Over the past decade, two startling health statistics have captured widespread public attention: first, that all children born in the year 2000 face a one in three chance of developing diabetes during their lifetime and second, that nearly one third of the US population is overweight or obese. Although sedentary habits, high fat diet, and altered sleep-wake patterns have been implicated, how environmental and genetic factors interact in the development of diabetes and obesity is still uncertain. Recent evidence suggests that pathways within the brain also play a critical role in the regulation of organismal energy balance and in peripheral fuel utilization. Our group studies the molecular links between neural circuits coordinating feeding behavior, sleep and wakefulness with systems important in peripheral fuel utilization, including the insulin-signaling pathway. There are two overarching themes in our research:
1: Transcriptional and posttranslational interactions between circadian and metabolic gene networks in the development of diabetes and obesity:
Recently we discovered that mutation of the gene encoding the transcription factor CLOCK, present within both brain and in peripheral metabolic tissues, leads to altered sleep, feeding activity, obesity and diabetes (Science 2005). These studies prompted us to search for targets of the Clock gene network within appetite centers of the brain and within peripheral tissues involved in lipid and carbohydrate utilization. We exploit both genetic and biochemical methods to elucidate mechanisms linking circadian and metabolic systems to processes ranging from beta-cell insulin secretion to neural regulation of appetite. Understanding the pathways that link circadian activity, sleep, feeding and metabolic homeostasis, and delineating the impact of changes in each parameter on the whole organism will hopefully bring us one step closer to a unified “systems” map of metabolic disease.
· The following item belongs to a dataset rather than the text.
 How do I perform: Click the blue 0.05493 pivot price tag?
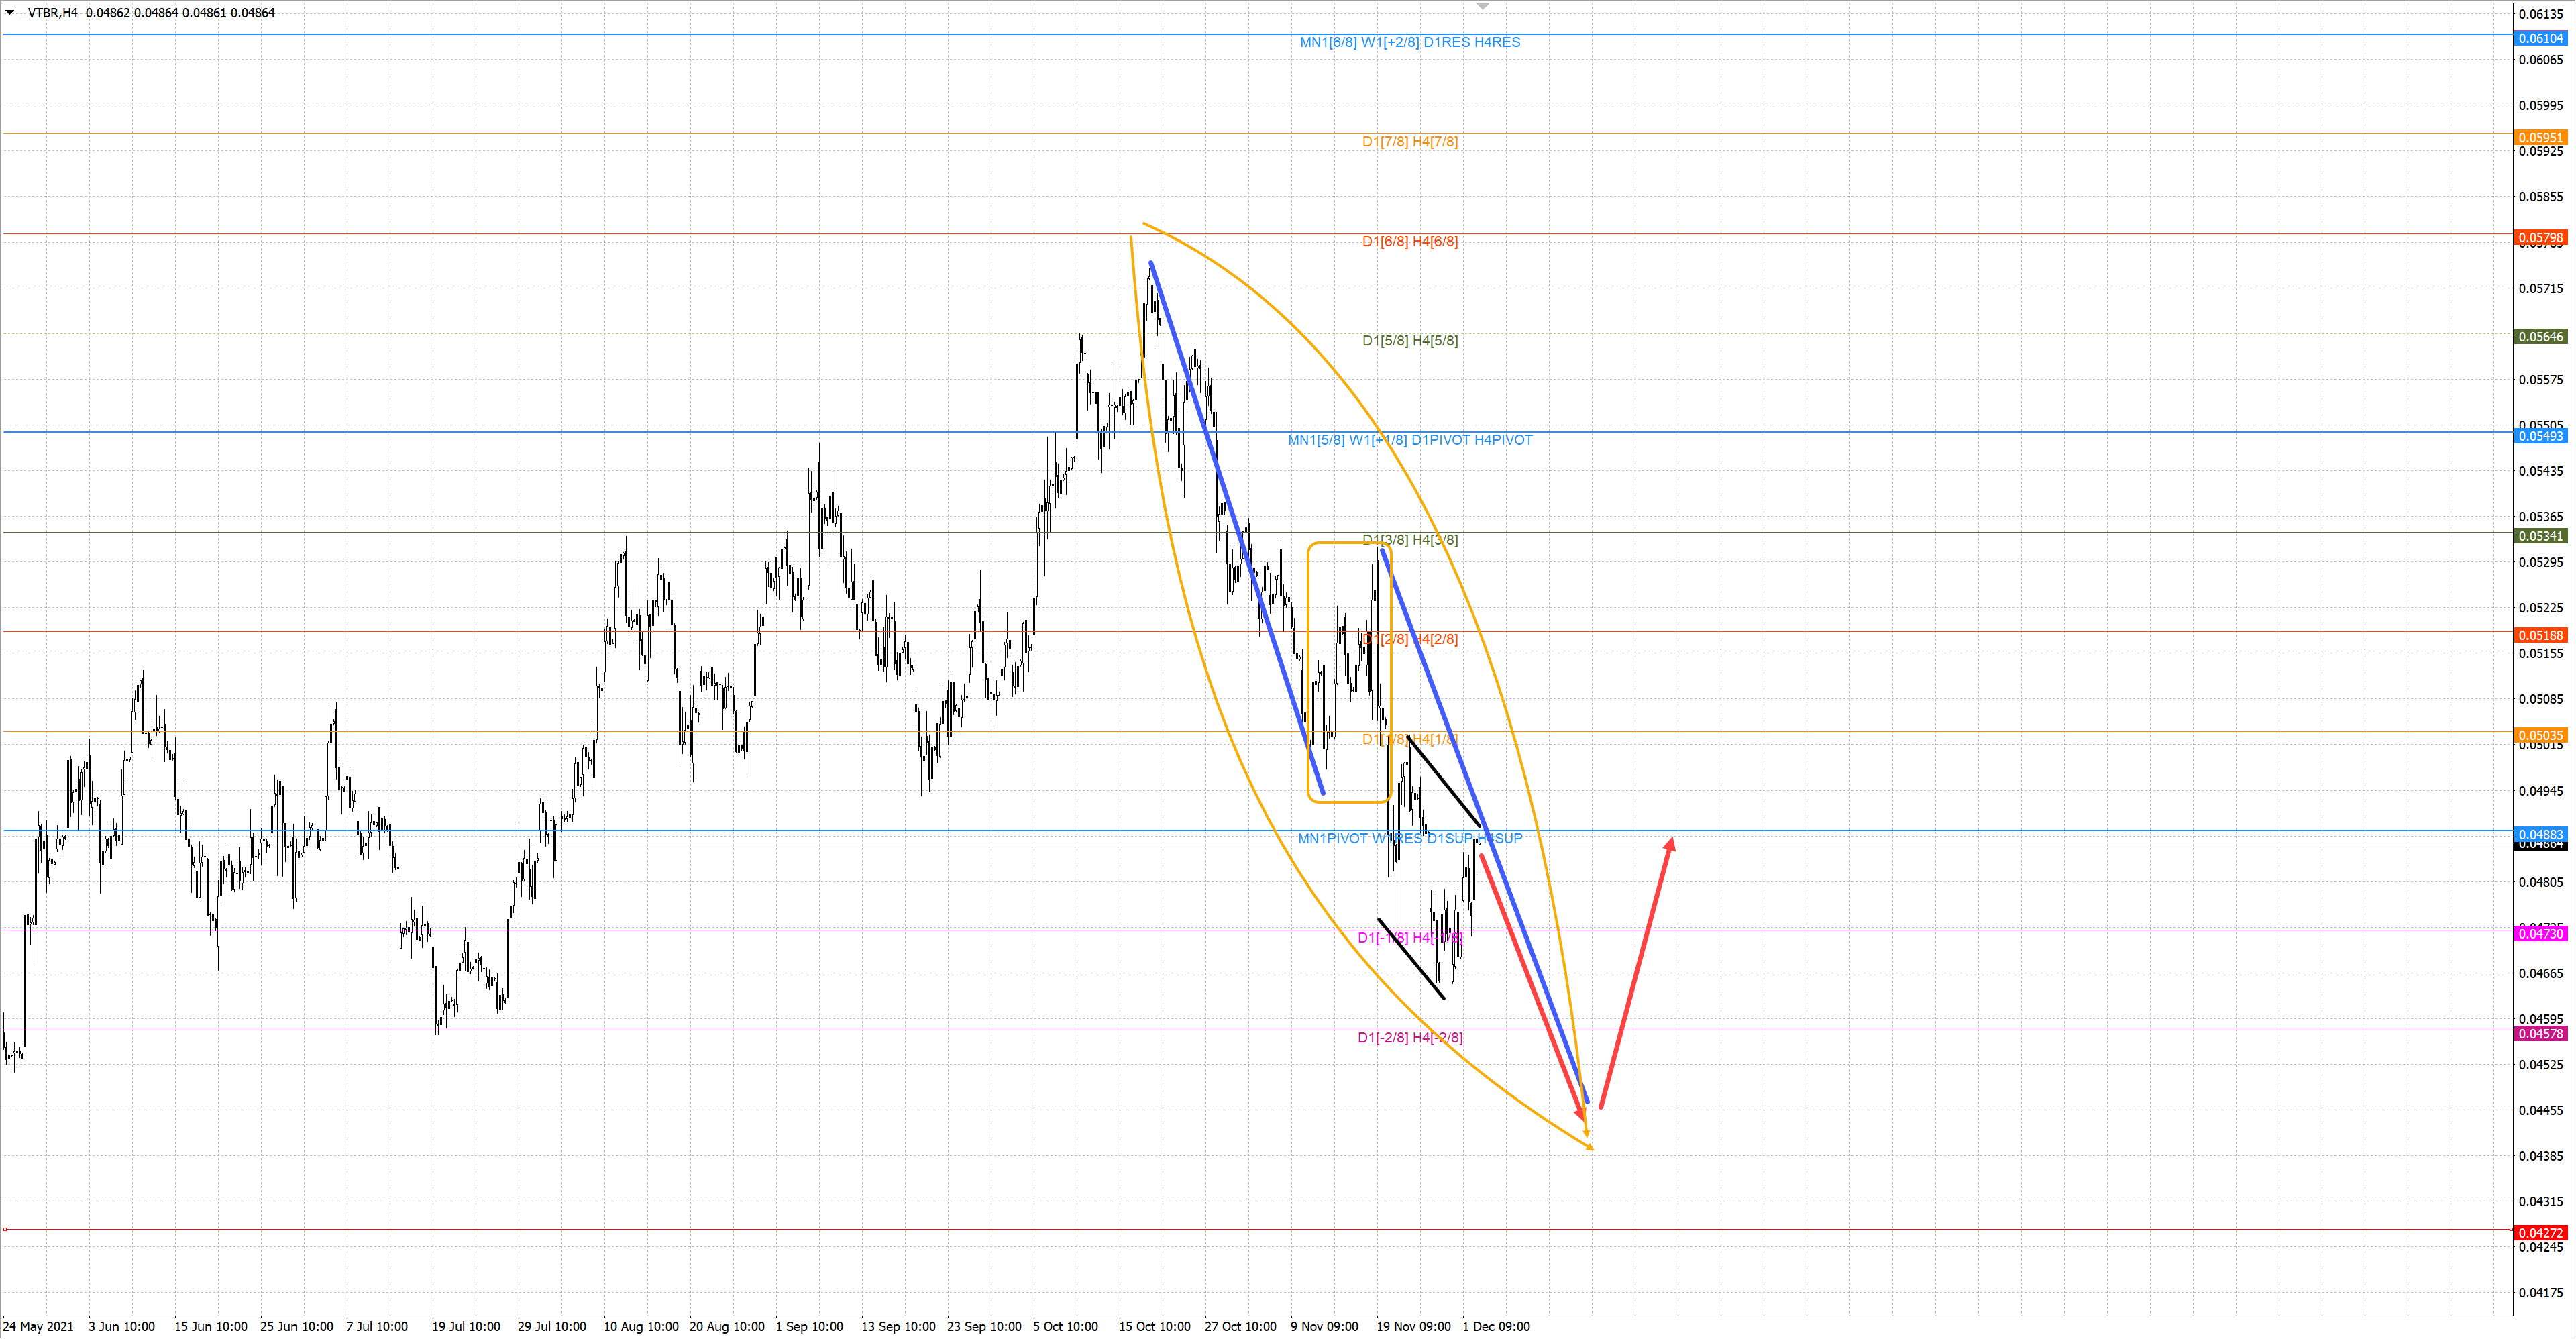2540,436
2: Genetic and genomic analysis of glucose metabolism and insulin resistance:
We have developed genetic and genomic tools to evaluate targets involved in the regulation of body weight, glucose and lipid metabolism in vertebrates. One approach has been to use “reverse” gene targeting to create new diabetes “knock-in” mice in which human mutations have been introduced into the mouse genome. The new humanized diabetic mice that we have generated reconstitute the human disease but also lead to new surprises that we are now pursuing at multiple levels, ranging from whole animal studies to interrogation of tissue, cell and molecular pathways important in both beta-cell function and insulin action. These studies are conducted in parallel with analyses of factors regulating insulin receptor signaling and trafficking. Gene knock-in and cell-based platforms provide new approaches to correlating genotype with phenotype in human insulin resistance syndromes.
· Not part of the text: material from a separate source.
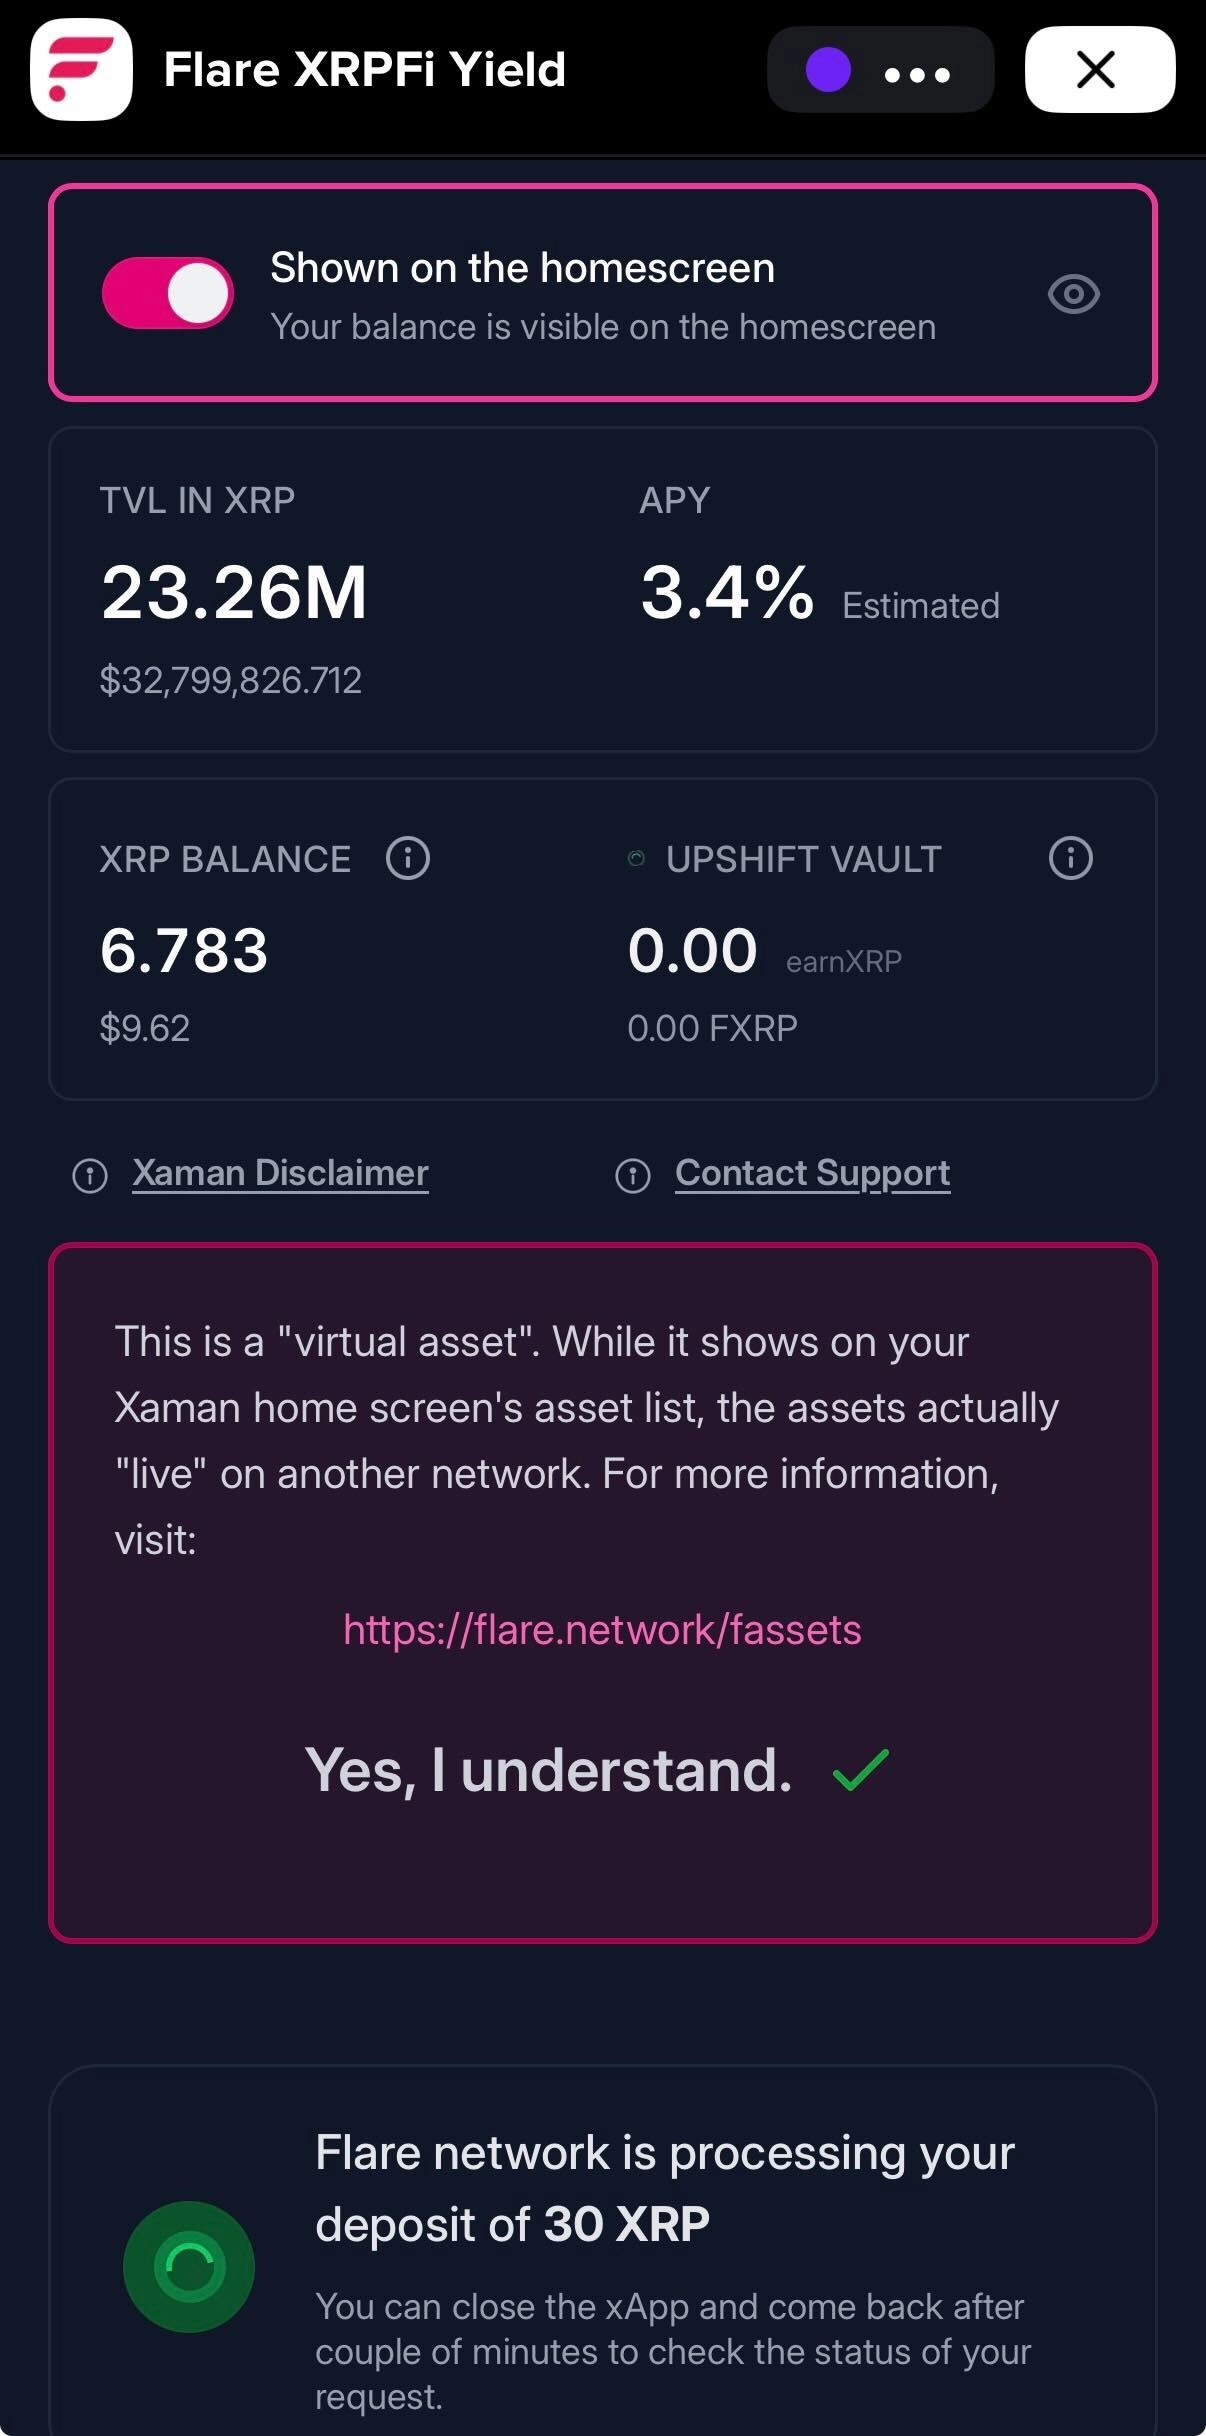
Task: Open the Xaman Disclaimer link
Action: [x=280, y=1172]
We have also developed two unbiased experimental systems to search for new genetic susceptibility factors for diabetes and obesity. The first project involves analysis of over 30 of the major inbred genetically-identical mouse strains to identify regions of the genome in these animals that give rise to differences in glucose, lipid, insulin, leptin and body weight and involves interactions with the Genomics Institute of the Novartis Foundation (La Jolla). The second unbiased genetic approach involves the generation and cloning of novel diabetes genes in the mouse using deliberate chemical mutagenesis. This latter approach has led to our development of multiple novel diabetic models that we are currently analyzing using meiotic mapping and metabolic analyses. Together, our genomics and genetic strategies establish powerful new screens for diabetes target and pathway discovery that will provide many opportunities for the development of small molecule and protein-based treatments.